From the point of view of potential pharmaceutical use, the important compounds in ginkgo leaves are those from the polyphenol group [4]. The total polyphenol content in our samples was about 50 µg GAE/mg dw and did not differ significantly from the leaves dried in different ways. The measured amount is higher than in other medicinal plants, such as Hypericum perforatum L. [41,42], Gynostemma pentaphyllum L. [43] or Micromeria croatica (Pers.) Schott [44], which were previously measured using similar protocols. The total flavonoid content was also not significantly different in the ginkgo samples and was around 5 µg CE/mg live weight, while the total phenolic acid content was highest in the oven-dried samples and lowest in the freeze-dried and air-dried samples. The higher amount in the oven-dried samples could be due to the higher temperature, which is reported as a favourable parameter for the extraction of phenolic acids [45]. We also performed quantification of individual biflavonoids and identified five biflavonoids, similar to a previous study on ginkgo leaves [5]. We identified isoginkgetin and bilobetin as the most abundant biflavonoids in yellow ginkgo leaves, which is consistent with previously published studies [46]. Isoginkgetin is known as a general pre-mRNA splicing inhibitor and, as such, has been implicated in research as a new avenue for the development of novel anticancer drugs [47]. Our results show that yellow ginkgo leaves may be an important source of isoginkgetin. Isoginkgetin has a yellow colour, as does ginkgetin, so the characteristic yellow colour of the leaves is probably also due to the presence of biflavonoids. The content of individual biflavonoids in ginkgo leaves may differ at different stages of development or be influenced by growing conditions and other environmental conditions (reviewed by [6]). According to our study, the drying method had no effect on the biflavonoid content, suggesting that air drying can also be used as an alternative to more expensive methods for drying yellow ginkgo leaves as a source of biflavonoids.

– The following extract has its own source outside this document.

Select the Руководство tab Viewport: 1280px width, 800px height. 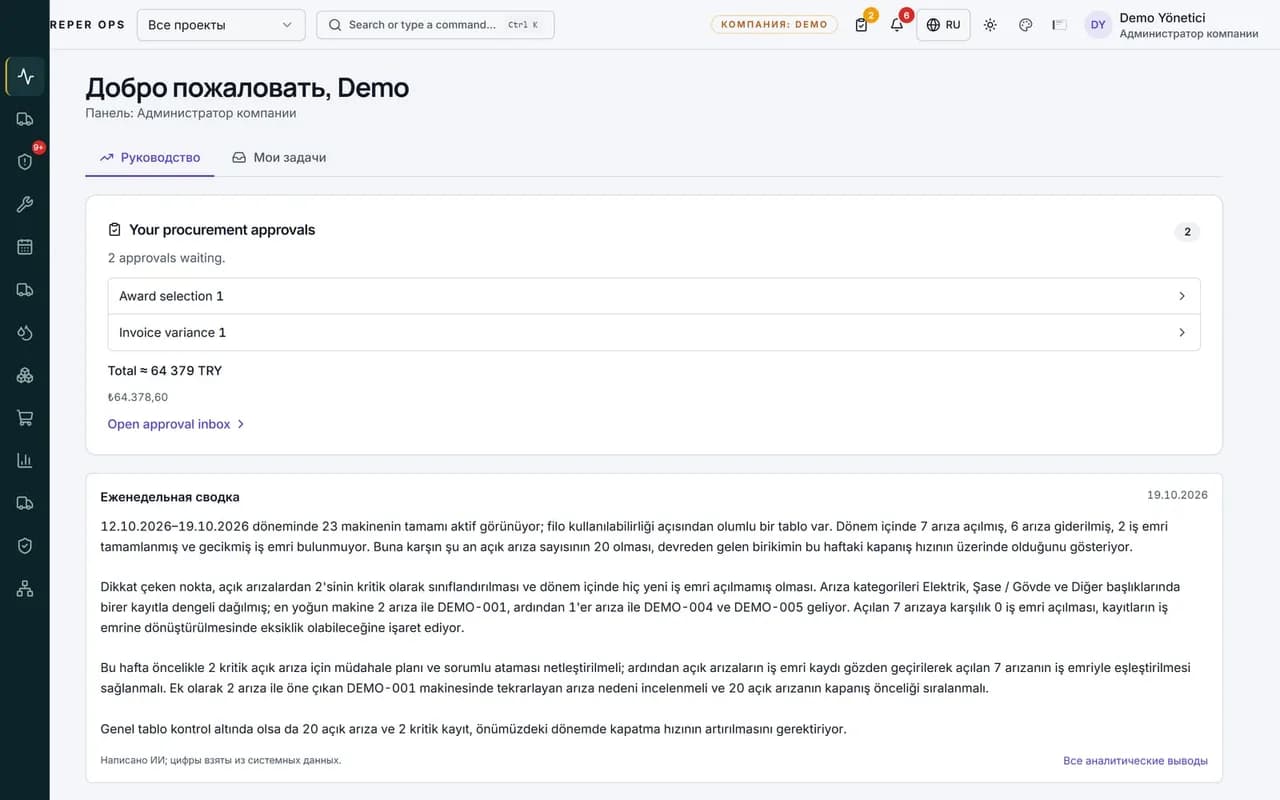pos(150,157)
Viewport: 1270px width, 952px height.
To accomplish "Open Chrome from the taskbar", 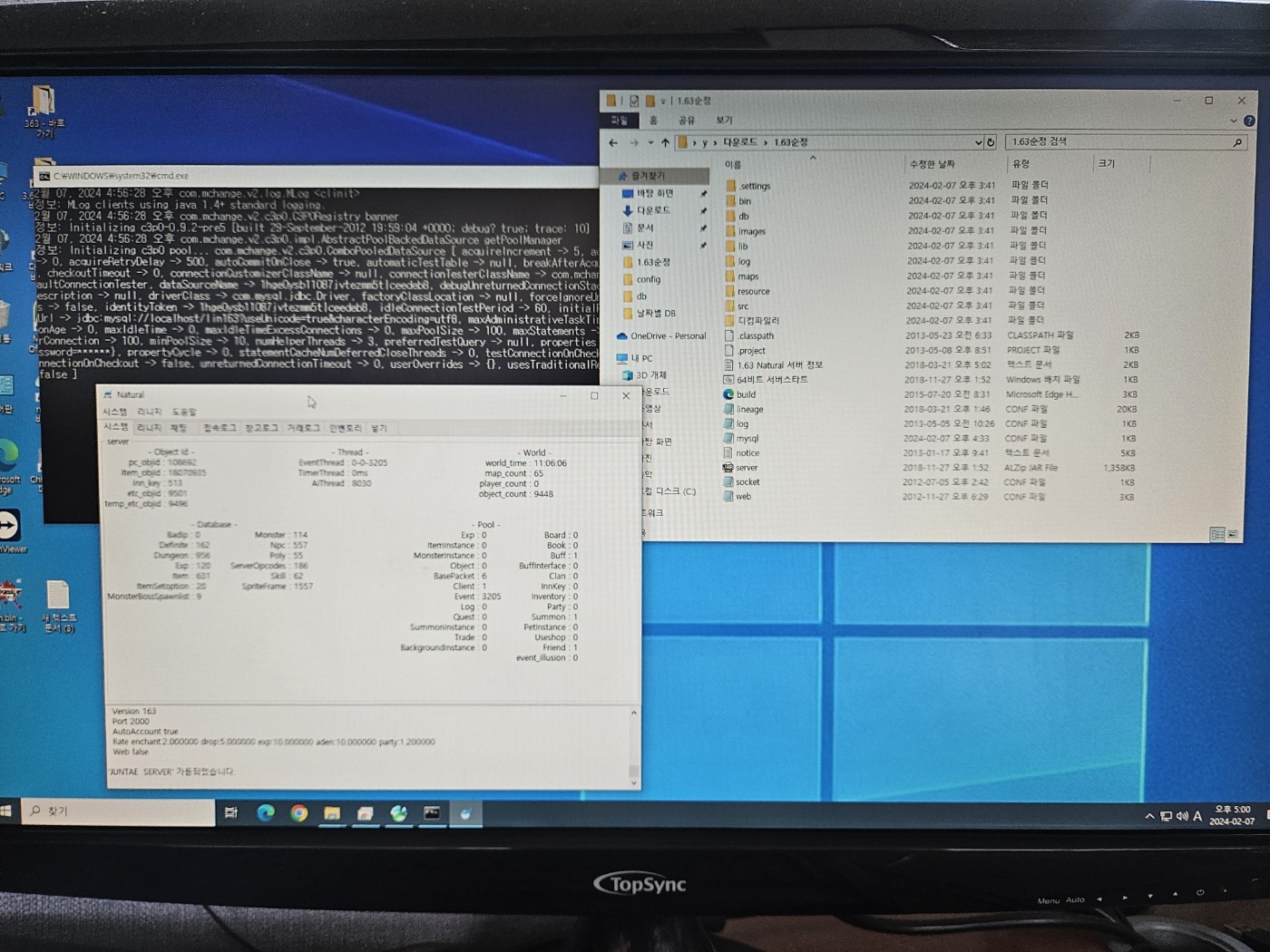I will coord(298,813).
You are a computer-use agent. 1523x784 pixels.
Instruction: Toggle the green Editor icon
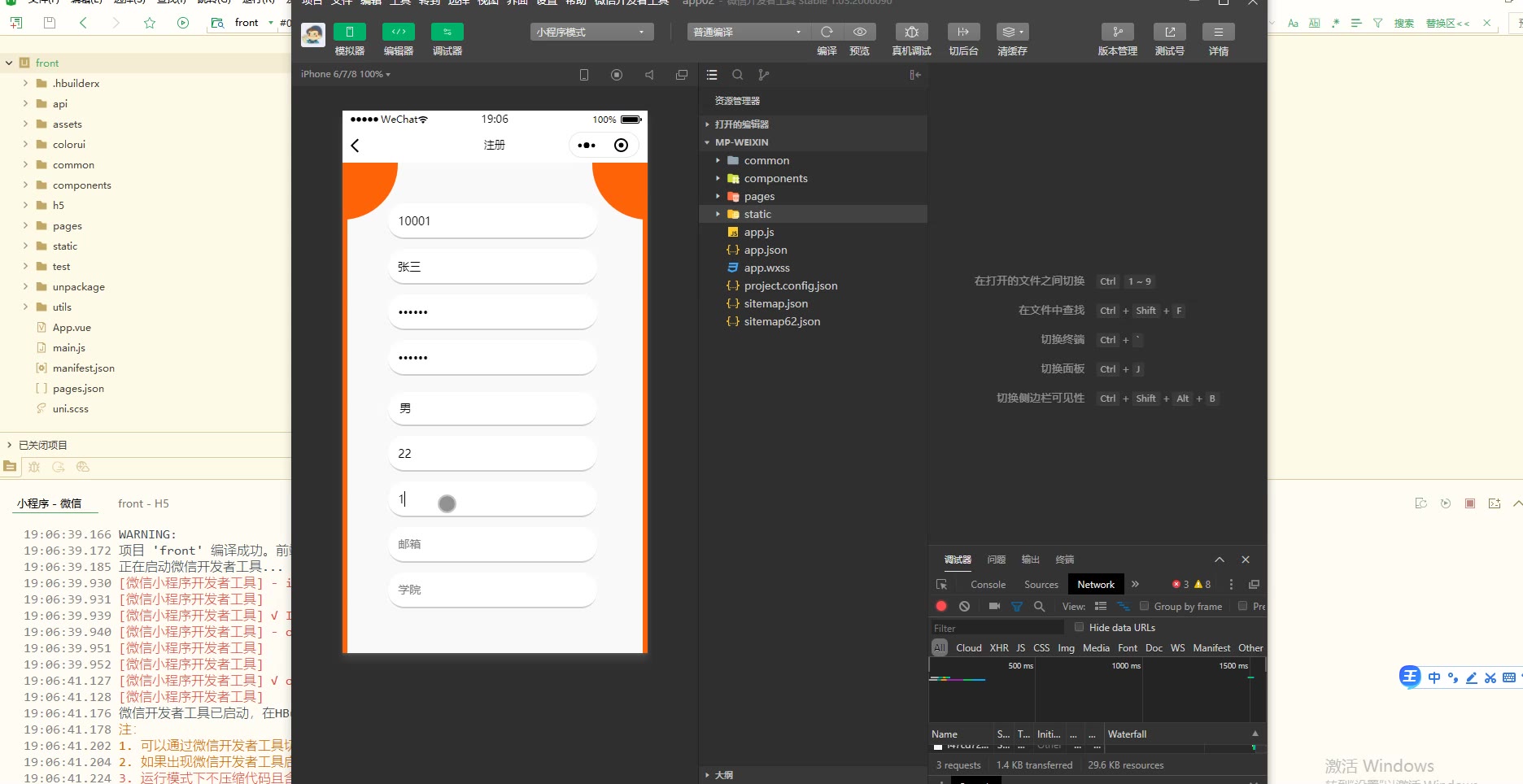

Ginkgo leaf extracts are generally reported to have antioxidant activity [48,49], and according to our results, the antioxidant activity measured by the DPPH method was not affected by the drying method. This is probably due to the similar content of polyphenols and flavonoids in the leaves dried by different methods, which are recognized as potent antioxidants [50]. However, our recent study showed that biflavonoids are less potent antioxidants than monomeric flavonoids [51], but their antioxidant activity remains contradictory.

5. Conclusions

In this study, we investigated the effects of three different drying methods on the browning index, pigment content, polyphenolic components, especially biflavonoids, and antioxidant activity. The most abundant biflavonoids in yellow ginkgo leaves are isoginkgetin and bilobetin. The drying methods affected the browning index, chlorophyll content and total phenolic acid content, while the total carotenoid content, total polyphenols, total flavonoids and individual biflavonoids remained the same. This work represents the first comparison of different drying methods on the individual composition of biflavonoids in yellow ginkgo leaves, one of the major specialized metabolites contributing to the medicinal properties of ginkgo. Our results suggest that any of the three drying methods can be used for drying ginkgo leaves, maximizing the preservation of biflavonoids.